▶ [Prompt]
Starting with the line that contains "The width and height of the screenshot is (868, 468)." and stopping after the line that contains "Task: Focus the", copy the entries below exactly. Include nothing else.

(Collected data)
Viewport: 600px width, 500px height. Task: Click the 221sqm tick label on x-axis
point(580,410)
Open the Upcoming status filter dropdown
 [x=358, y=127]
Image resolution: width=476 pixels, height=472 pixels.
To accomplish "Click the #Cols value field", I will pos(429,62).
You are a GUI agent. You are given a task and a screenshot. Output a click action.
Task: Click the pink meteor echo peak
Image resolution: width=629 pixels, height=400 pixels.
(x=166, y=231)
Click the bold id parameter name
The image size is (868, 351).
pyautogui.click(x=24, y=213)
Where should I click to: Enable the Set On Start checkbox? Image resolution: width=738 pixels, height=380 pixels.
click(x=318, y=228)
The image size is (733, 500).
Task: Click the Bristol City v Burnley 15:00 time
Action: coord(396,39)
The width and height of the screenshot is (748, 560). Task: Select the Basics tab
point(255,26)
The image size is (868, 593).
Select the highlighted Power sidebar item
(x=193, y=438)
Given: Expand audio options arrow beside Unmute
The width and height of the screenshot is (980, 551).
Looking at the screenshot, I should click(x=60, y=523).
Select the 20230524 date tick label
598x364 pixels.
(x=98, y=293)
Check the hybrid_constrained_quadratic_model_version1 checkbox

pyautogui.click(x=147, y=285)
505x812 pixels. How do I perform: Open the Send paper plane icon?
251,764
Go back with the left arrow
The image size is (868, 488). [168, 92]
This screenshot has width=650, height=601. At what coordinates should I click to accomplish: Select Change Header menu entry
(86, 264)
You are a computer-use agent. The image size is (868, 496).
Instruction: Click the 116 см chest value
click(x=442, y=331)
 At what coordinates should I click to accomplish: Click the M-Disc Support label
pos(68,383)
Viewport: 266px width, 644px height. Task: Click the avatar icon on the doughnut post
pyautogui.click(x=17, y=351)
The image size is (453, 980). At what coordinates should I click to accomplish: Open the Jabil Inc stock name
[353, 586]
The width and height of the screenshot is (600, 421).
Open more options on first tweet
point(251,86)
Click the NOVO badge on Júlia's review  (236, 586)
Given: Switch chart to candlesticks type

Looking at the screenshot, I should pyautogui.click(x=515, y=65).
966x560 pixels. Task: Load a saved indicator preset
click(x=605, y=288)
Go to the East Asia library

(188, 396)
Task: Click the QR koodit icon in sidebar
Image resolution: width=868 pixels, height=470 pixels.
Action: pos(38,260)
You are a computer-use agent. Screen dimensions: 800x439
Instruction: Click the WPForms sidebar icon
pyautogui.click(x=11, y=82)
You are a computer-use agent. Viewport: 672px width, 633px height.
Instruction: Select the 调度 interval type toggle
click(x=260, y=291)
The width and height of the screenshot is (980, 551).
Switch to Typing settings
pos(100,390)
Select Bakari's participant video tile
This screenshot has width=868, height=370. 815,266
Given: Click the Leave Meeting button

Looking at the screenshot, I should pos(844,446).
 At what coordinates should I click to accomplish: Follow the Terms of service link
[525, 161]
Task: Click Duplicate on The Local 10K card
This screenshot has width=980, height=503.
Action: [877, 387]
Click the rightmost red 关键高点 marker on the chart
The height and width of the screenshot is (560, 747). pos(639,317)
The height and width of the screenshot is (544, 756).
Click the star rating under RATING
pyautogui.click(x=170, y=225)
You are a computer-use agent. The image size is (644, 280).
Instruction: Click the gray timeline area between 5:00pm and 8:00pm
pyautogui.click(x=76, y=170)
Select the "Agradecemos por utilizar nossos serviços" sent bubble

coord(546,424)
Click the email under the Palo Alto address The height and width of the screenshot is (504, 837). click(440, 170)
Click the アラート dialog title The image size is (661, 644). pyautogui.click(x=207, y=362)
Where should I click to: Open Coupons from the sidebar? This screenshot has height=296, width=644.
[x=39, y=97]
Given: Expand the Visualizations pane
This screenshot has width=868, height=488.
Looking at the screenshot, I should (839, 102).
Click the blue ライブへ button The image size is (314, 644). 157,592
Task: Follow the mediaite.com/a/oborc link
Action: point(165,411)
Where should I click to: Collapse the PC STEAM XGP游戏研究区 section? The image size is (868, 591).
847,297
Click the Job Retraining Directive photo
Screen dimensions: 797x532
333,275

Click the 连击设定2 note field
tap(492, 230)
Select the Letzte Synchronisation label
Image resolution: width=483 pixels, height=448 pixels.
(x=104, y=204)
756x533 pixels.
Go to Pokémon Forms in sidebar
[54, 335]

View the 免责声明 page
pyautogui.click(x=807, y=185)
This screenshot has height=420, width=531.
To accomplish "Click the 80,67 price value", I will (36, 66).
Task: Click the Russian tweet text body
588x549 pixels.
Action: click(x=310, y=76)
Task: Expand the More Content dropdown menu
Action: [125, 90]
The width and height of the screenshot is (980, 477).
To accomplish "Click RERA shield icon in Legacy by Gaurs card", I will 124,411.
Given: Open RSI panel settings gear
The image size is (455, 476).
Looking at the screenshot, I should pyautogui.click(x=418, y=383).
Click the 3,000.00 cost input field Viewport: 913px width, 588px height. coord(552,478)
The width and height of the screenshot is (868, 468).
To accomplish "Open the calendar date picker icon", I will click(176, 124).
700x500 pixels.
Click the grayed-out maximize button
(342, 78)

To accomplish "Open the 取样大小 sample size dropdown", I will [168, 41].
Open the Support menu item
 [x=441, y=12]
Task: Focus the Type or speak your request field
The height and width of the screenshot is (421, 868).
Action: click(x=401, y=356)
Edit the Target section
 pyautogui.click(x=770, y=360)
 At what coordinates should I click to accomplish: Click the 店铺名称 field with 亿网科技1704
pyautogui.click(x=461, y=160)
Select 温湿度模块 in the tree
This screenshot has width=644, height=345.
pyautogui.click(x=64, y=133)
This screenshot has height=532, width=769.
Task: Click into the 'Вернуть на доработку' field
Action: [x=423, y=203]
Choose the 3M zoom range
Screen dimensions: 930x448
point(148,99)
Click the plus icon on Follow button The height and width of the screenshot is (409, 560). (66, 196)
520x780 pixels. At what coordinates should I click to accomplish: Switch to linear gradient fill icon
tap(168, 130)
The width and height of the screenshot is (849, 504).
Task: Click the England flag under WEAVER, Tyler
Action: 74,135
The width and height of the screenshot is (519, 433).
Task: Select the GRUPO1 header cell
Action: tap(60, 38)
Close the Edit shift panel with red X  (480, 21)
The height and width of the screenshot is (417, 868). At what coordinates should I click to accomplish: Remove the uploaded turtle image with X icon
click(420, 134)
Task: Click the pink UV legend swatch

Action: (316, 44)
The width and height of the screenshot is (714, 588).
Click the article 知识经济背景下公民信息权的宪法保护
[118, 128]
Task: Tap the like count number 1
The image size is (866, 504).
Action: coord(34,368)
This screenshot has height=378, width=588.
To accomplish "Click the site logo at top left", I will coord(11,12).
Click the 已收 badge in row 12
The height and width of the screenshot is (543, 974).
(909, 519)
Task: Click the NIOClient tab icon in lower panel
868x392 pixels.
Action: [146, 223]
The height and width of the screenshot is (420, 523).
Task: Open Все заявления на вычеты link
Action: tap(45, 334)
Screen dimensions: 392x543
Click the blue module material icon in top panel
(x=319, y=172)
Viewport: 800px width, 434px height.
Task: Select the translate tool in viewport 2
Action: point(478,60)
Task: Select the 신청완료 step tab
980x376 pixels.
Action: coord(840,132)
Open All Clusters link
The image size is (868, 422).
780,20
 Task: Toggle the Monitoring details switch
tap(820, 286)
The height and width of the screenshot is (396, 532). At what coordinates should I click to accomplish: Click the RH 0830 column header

▶ [Answer to the problem]
The width and height of the screenshot is (868, 468).
To accomplish "Open the calendar date picker icon", I will click(176, 124).
700x500 pixels.
Click the grayed-out maximize button
(342, 78)

To accomplish "Open the 取样大小 sample size dropdown", I will [168, 41].
Open the Support menu item
 [x=441, y=12]
Task: Focus the Type or speak your request field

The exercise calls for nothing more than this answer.